Работают они так, как ни на одном флоте гребцы не работают. Весла у них короткие, с широкими лопастями; вода сразу вскипает как бешеная. Любо-дорого глядеть на каикчи: возьмут шибкий ритм и бьют, бьют, мерно бьют, точно машина какая, и будто не чувствуя напряжения. Только жилы, вздуваясь, оплетают их руки, грудь волосатая блестит от пота, щеки едва не лопаются от этого «уф», «уф». До тридцати с лишним ударов в минуту дают каикчи. Ну и каик — стрелою, молнией! Против течения, против ветра идучи, гонят, стервецы, по семь-восемь миль. И так, представьте, не один часик, нет — два, три, четыре кряду.
А вокруг такая синь, такой блеск! Летишь, ничего не чувствуешь, кроме скорости. И она, скорость-то, чудится синей и блещущей, как сам этот Босфор. Летишь мимо других таких же гонцов, мимо отмелей, обозначенных красными вехами, на которых белые чайки. Хорошо! Да, а на чаек там строгий запрет — не смей стрелять чаек. И на дельфинов запрет. Правильный запрет, ибо дельфины — наилучшая прелесть морей.
А утро на Босфоре? Чудо, когда легонький туманец и небо в нежной пестроте.
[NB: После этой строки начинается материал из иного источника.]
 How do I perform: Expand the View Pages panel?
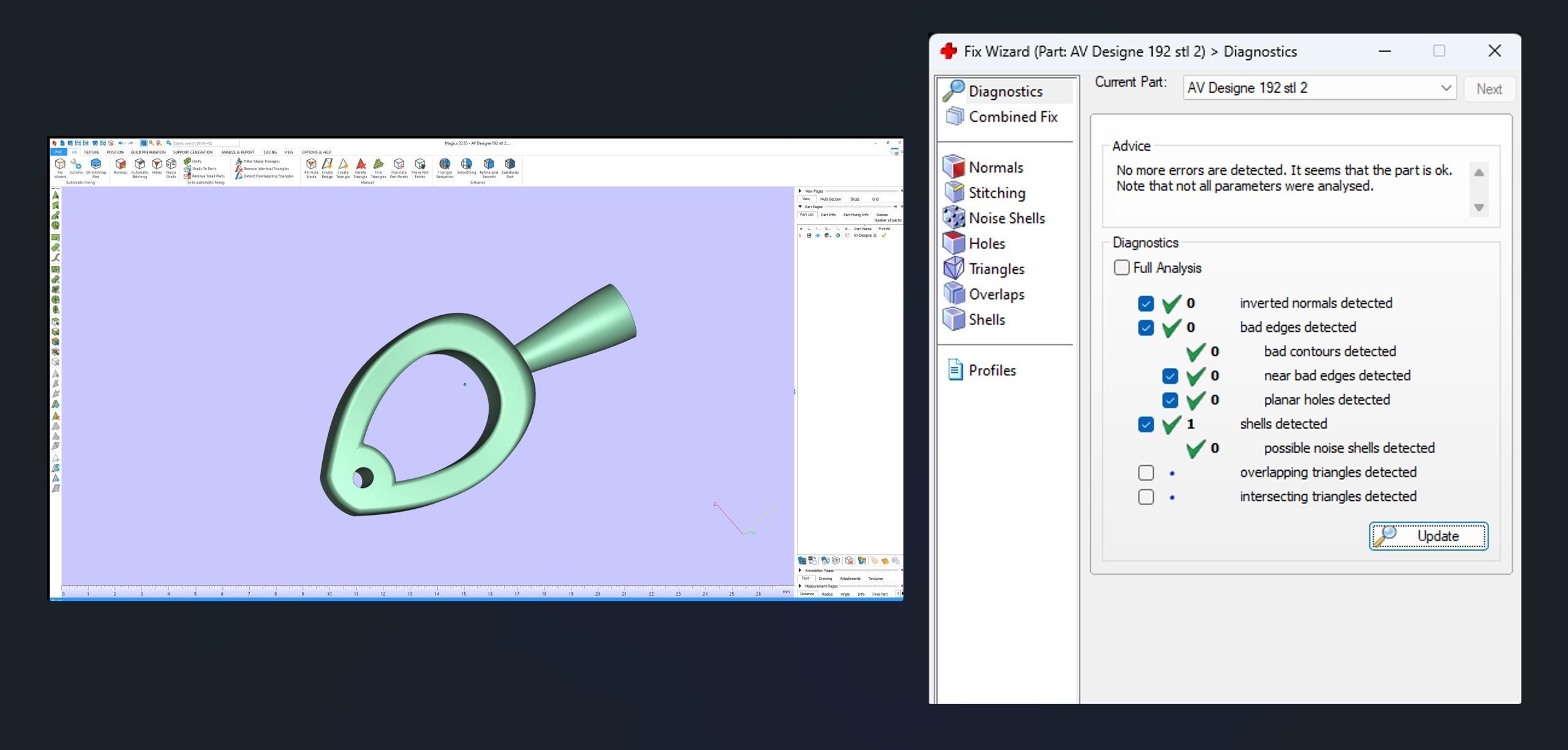800,191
Вечером другое. Вечером, катаясь на каике, видишь тысячи рыбарей. Удят они с той флегмой, с тем терпением, какие, сдается, присущи одним туркам. А в кофейнях сумерничают, слушая сказочников. Сказочники сказывают любовные истории, и непременно волшебники… Вечером тихо в Константинополе: огни, табаком пахнет. И луна. Верно говорят, что тамошняя луна ярче лондонского солнца и, уж конечно, намного теплее: она греет воображение…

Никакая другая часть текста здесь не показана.